Go Back

Chicken and Bacon Fried Rice

A delightful and hearty dish combining tender chicken, crispy bacon, and colorful vegetables in a savory fried rice base, perfect for busy weeknights.
Prep Time 10 minutes
Cook Time 20 minutes
Total Time 30 minutes
Servings: 4 servings
Course: Dinner, Main Course
Cuisine: Asian, Chinese
Calories: 480

Ingredients
  

Main Ingredients
  • 2 cups cooked jasmine rice (preferably chilled) Day-old rice works best to keep grains separate.
  • 2 tbsp vegetable oil (divided) Used for cooking.
  • 4 strips bacon (diced) For added flavor and crunch.
  • 1 lb boneless chicken breast or thighs, cut into bite-sized pieces Can use either chicken breast or thighs.
  • 2 large eggs (lightly beaten) Scrambled and added for richness.
  • 1 cup frozen peas and carrots (thawed) A great way to include vegetables.
  • 3 pieces green onions (sliced) For garnish and flavor.
  • 3 cloves garlic (minced) Adds aroma and taste.
  • 3 tbsp low-sodium soy sauce Adjust according to taste.
  • 1 tbsp oyster sauce (optional) For a richer flavor, optional.
  • 1 tsp sesame oil For finishing touch.
  • Salt and black pepper (to taste) For seasoning.

Method
 

Preparation
  1. If possible, use day-old chilled rice to keep grains separate and prevent mushiness.
Cooking the Bacon
  1. Heat a large skillet or wok over medium-high heat. Add diced bacon and cook until crispy. Remove and set aside, leaving about 1 tbsp of bacon fat in the pan.
Cooking the Chicken
  1. Add 1 tbsp vegetable oil to the pan. Season chicken with a little salt and pepper, then stir-fry until fully cooked and golden brown. Remove and set aside with the bacon.
Scrambling the Eggs
  1. Push any remaining oil to the center of the pan. Pour in the beaten eggs and scramble until just set. Transfer to the side.
Sautéing the Vegetables
  1. Add the remaining 1 tbsp of oil. Stir in garlic, peas, and carrots.
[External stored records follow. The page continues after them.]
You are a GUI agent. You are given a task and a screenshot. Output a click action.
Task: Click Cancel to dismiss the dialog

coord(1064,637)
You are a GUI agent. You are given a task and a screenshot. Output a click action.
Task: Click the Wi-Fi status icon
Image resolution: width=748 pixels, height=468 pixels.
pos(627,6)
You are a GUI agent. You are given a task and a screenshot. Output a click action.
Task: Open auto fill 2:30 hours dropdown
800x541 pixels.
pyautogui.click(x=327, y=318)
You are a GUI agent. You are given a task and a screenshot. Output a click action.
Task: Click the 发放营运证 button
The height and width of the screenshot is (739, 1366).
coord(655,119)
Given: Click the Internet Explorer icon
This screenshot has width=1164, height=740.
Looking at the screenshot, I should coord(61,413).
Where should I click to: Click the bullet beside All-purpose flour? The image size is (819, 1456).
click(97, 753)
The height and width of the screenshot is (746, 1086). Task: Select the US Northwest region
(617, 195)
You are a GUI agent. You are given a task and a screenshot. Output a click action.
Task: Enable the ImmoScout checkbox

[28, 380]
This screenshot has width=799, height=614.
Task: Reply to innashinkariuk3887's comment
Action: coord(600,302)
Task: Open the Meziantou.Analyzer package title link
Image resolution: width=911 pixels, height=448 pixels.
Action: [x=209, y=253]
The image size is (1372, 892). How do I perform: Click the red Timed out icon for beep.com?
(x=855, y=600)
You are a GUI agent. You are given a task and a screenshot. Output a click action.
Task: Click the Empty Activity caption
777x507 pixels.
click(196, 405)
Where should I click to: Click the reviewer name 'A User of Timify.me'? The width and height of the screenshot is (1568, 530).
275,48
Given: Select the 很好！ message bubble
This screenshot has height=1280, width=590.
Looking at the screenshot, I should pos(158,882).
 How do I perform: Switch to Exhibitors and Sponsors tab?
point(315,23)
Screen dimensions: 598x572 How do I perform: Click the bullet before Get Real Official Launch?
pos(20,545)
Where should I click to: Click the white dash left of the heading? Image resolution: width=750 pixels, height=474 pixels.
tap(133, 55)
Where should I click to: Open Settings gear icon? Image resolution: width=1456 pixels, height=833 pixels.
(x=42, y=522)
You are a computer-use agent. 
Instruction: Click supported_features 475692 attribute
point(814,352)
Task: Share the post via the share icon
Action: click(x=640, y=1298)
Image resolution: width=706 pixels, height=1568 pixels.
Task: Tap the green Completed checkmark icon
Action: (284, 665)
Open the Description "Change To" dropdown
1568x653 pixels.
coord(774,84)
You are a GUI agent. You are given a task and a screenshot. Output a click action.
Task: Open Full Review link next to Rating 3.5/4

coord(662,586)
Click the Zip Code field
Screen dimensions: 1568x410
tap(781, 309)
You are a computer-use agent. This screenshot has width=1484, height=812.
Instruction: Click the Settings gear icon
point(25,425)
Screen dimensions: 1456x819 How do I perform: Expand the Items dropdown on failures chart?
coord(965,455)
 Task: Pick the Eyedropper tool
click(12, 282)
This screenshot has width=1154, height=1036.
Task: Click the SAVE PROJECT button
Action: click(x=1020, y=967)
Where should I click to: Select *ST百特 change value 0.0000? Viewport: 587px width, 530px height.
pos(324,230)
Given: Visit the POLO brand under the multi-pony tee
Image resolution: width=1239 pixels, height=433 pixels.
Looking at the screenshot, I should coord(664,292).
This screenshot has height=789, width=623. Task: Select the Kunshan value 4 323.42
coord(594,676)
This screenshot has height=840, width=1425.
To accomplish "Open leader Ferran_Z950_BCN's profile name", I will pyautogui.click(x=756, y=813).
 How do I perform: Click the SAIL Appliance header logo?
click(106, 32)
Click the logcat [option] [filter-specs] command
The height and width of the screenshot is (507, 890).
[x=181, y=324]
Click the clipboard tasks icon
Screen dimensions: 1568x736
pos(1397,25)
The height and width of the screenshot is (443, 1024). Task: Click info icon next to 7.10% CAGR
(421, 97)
Cook for 2–3 minutes until tender.
Frying the Rice
  1. Add the chilled rice to the pan, breaking up clumps with a spatula. Stir-fry for 3–4 minutes until heated through.
Combining Everything
  1. Return the chicken, bacon, and eggs to the pan. Pour in soy sauce, oyster sauce (if using), and sesame oil. Toss until everything is well coated.
Finishing & Serving
  1. Stir in green onions, taste, and adjust seasoning with more soy sauce or pepper if needed. Serve hot.

Notes

Store leftovers in an airtight container in the refrigerator for up to 3 days. Reheat in the microwave or stir-fry in a pan.